(Screenshot grounding data)
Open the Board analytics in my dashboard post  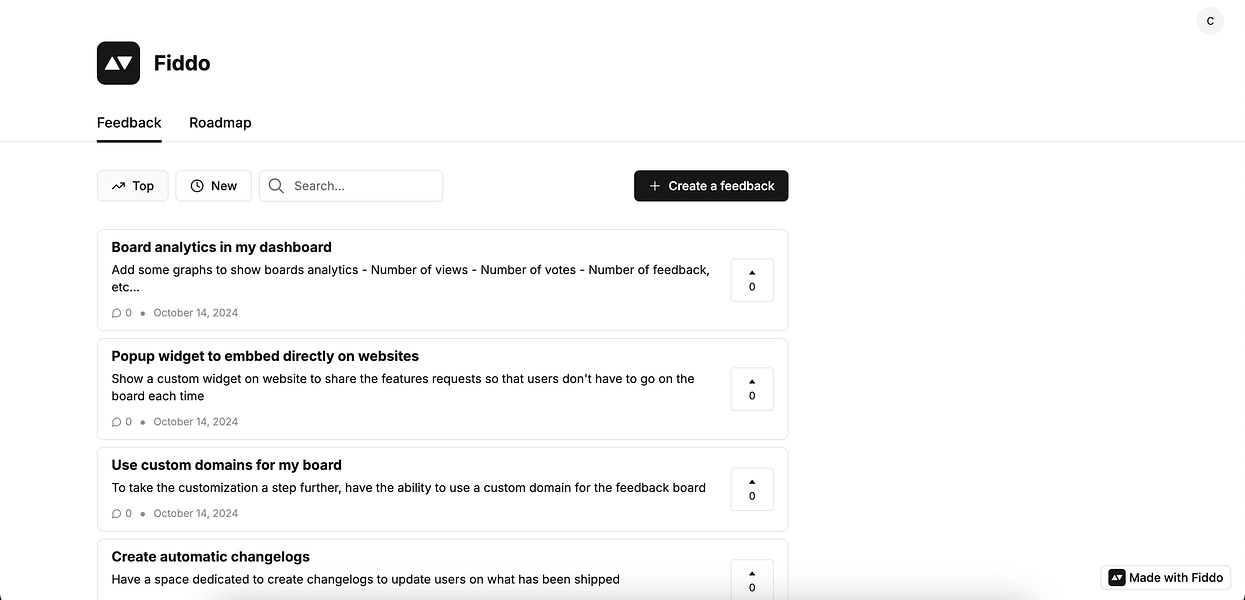[221, 247]
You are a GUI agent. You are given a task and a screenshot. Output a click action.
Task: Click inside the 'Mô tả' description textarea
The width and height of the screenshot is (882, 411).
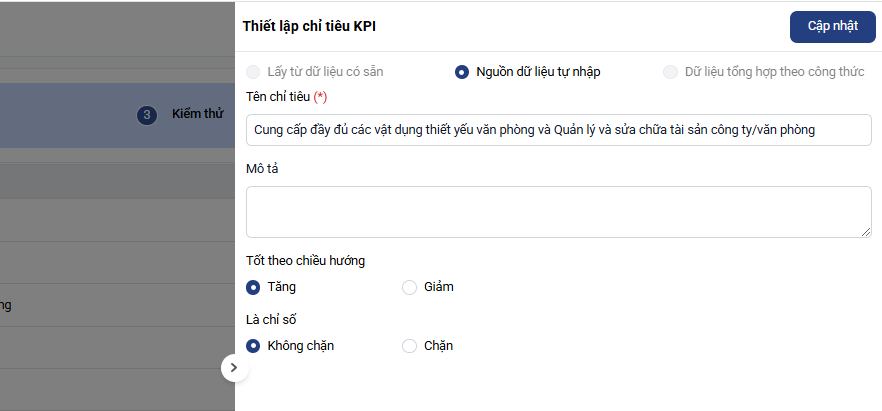(558, 211)
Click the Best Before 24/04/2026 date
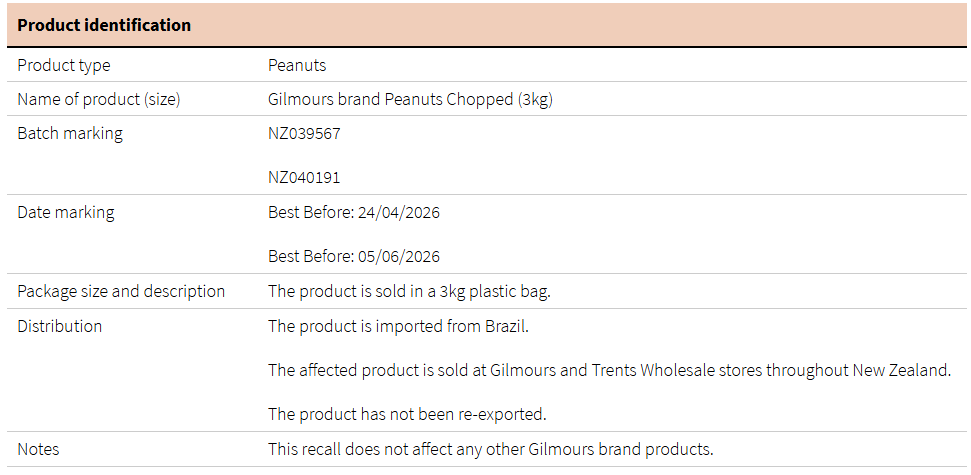The image size is (971, 475). point(354,212)
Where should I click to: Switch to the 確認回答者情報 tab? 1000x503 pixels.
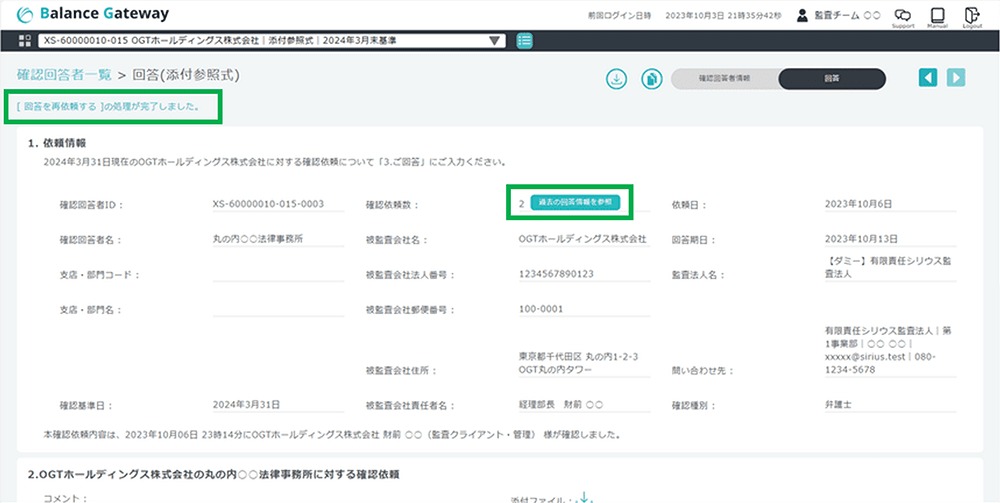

ASSIGNMENT: Starting with the line that contains "Click the Best Before 24/04/2026 date", print every line through the end of the data exactly as written; omit all pictures and add nothing else.

RESULT FOR THIS EXERCISE:
Click the Best Before 24/04/2026 date
The image size is (971, 475). point(354,212)
Where should I click to: Switch to the 確認回答者情報 tab? 1000x503 pixels.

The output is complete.